STATED TASK —
Put everything from the start of the records down to the line containing "point(20,233)", both ends included, into a Markdown table with the columns Row and Line Text, skipping blank lines. Leave the pictures out.

--*--

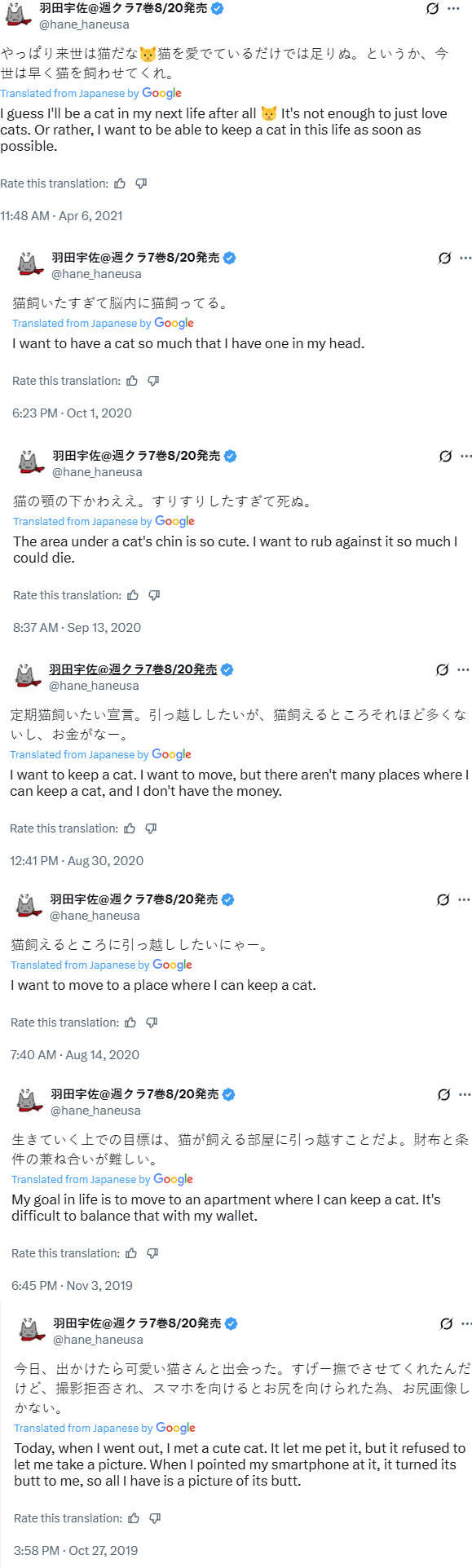Click the Grok icon on the Aug 14, 2020 tweet
This screenshot has width=472, height=1568.
(x=443, y=899)

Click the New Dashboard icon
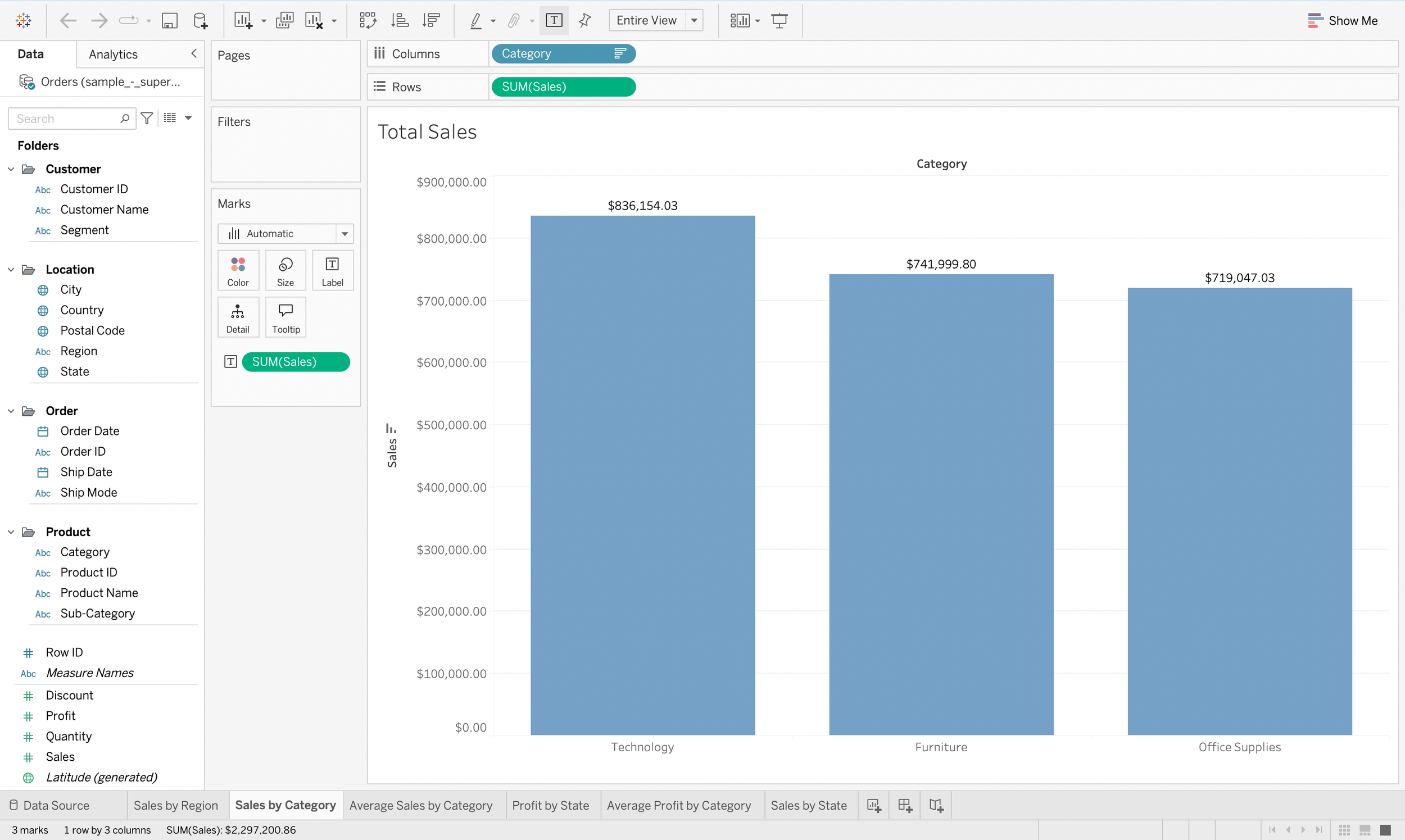[x=905, y=806]

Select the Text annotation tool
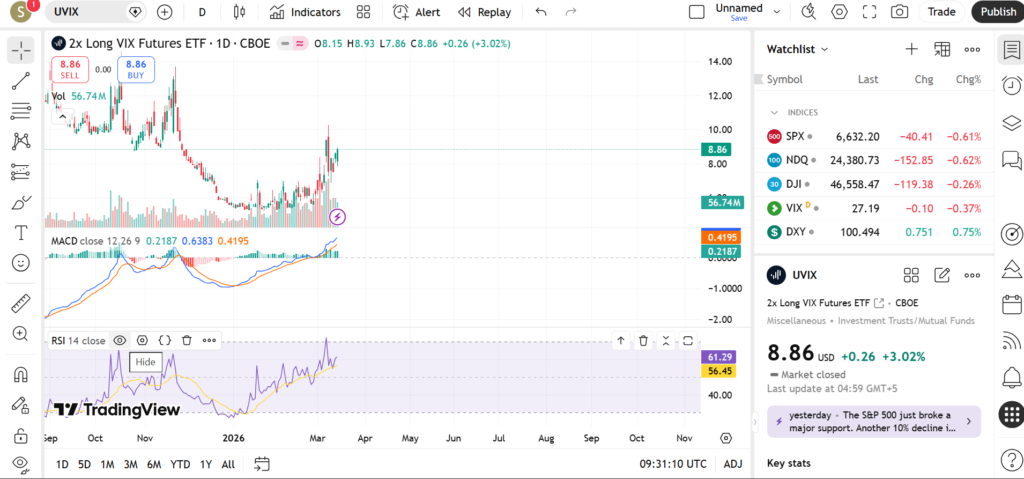point(20,233)
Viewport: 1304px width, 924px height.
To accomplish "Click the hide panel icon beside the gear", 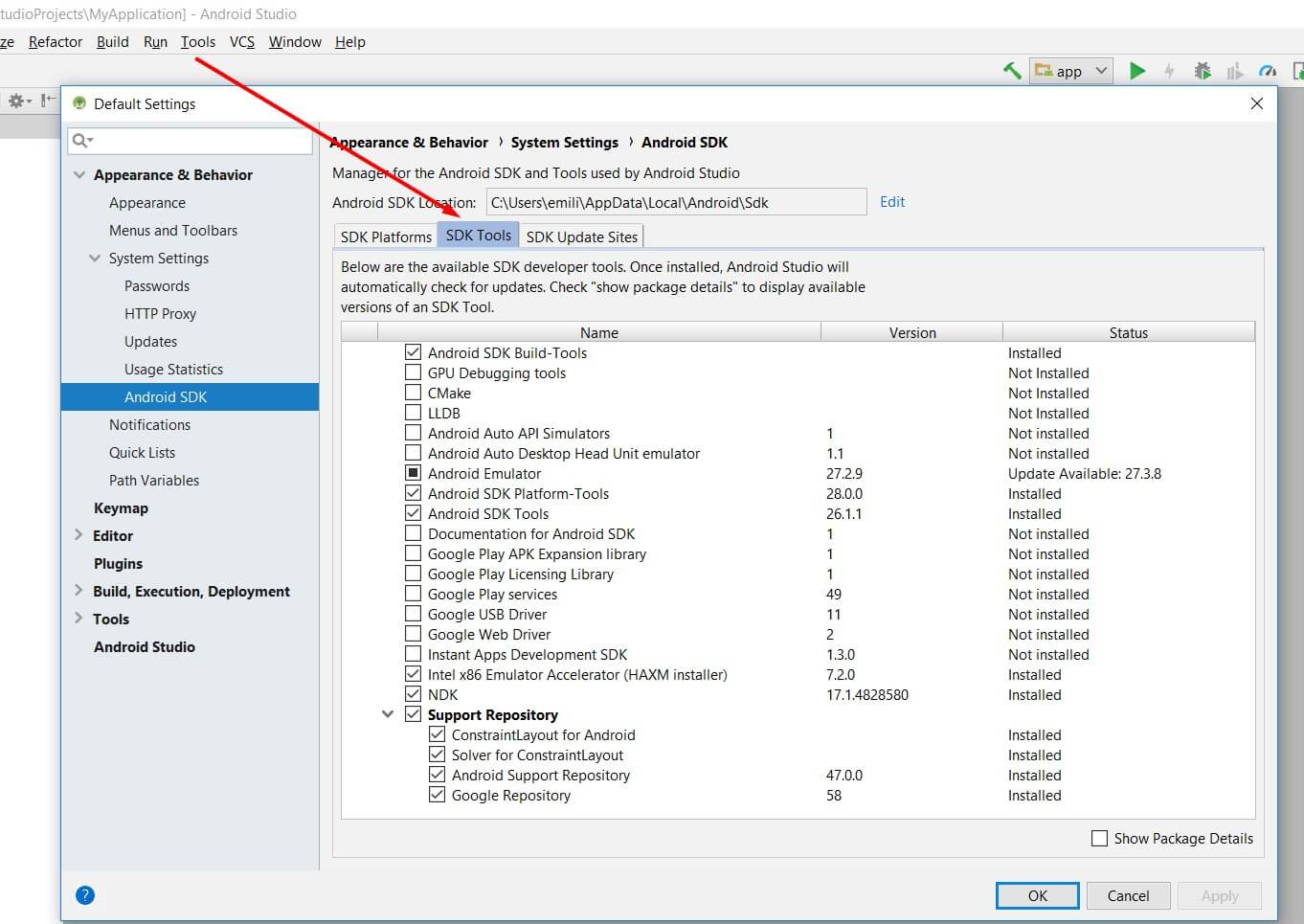I will coord(47,101).
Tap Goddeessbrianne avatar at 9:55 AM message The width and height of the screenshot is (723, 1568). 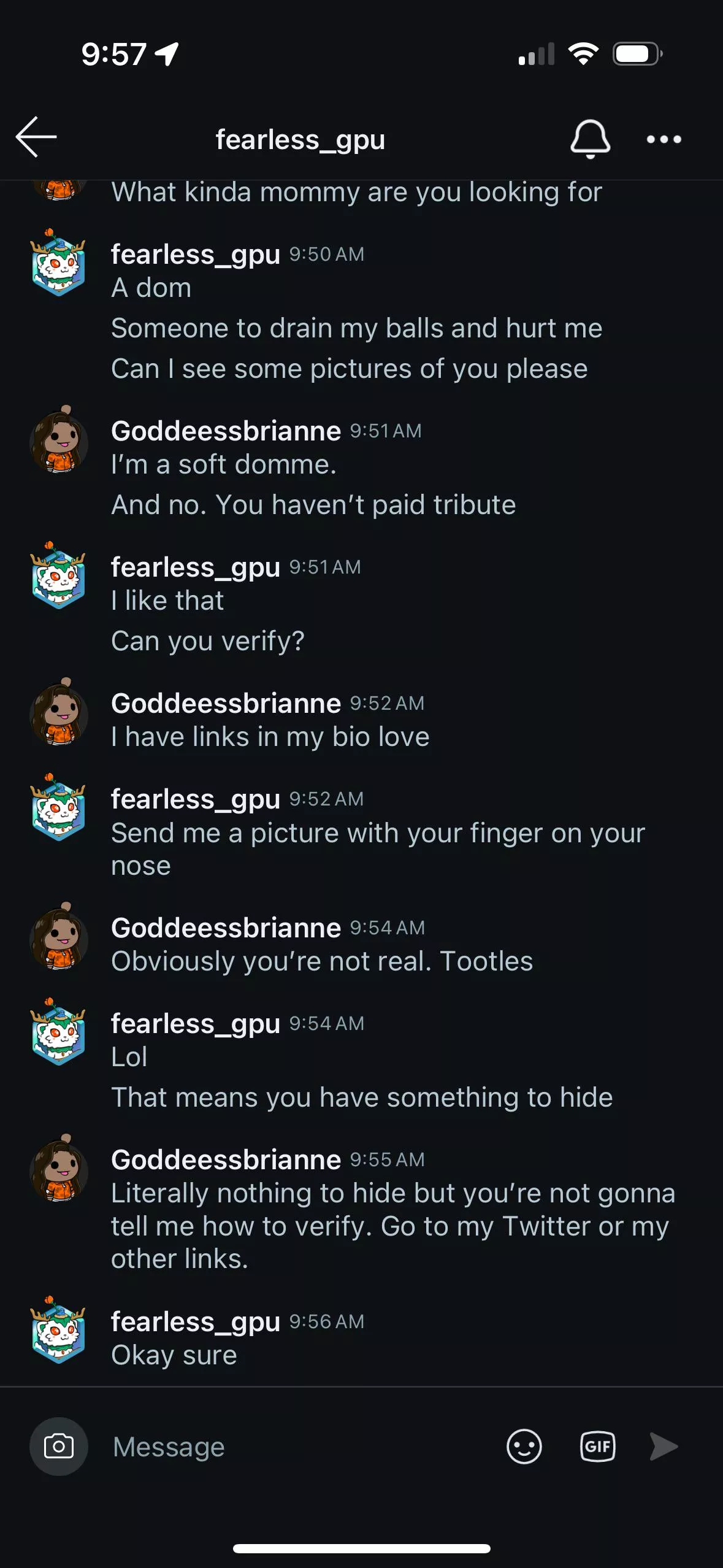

--*--

IN RESPONSE —
| Row | Line Text |
|---|---|
| 1 | Click the Grok icon on the Aug 14, 2020 tweet |
| 2 | This screenshot has width=472, height=1568. |
| 3 | (x=443, y=899) |
| 4 | Click the New Dashboard icon |
| 5 | [x=905, y=806] |
| 6 | Select the Text annotation tool |
| 7 | point(20,233) |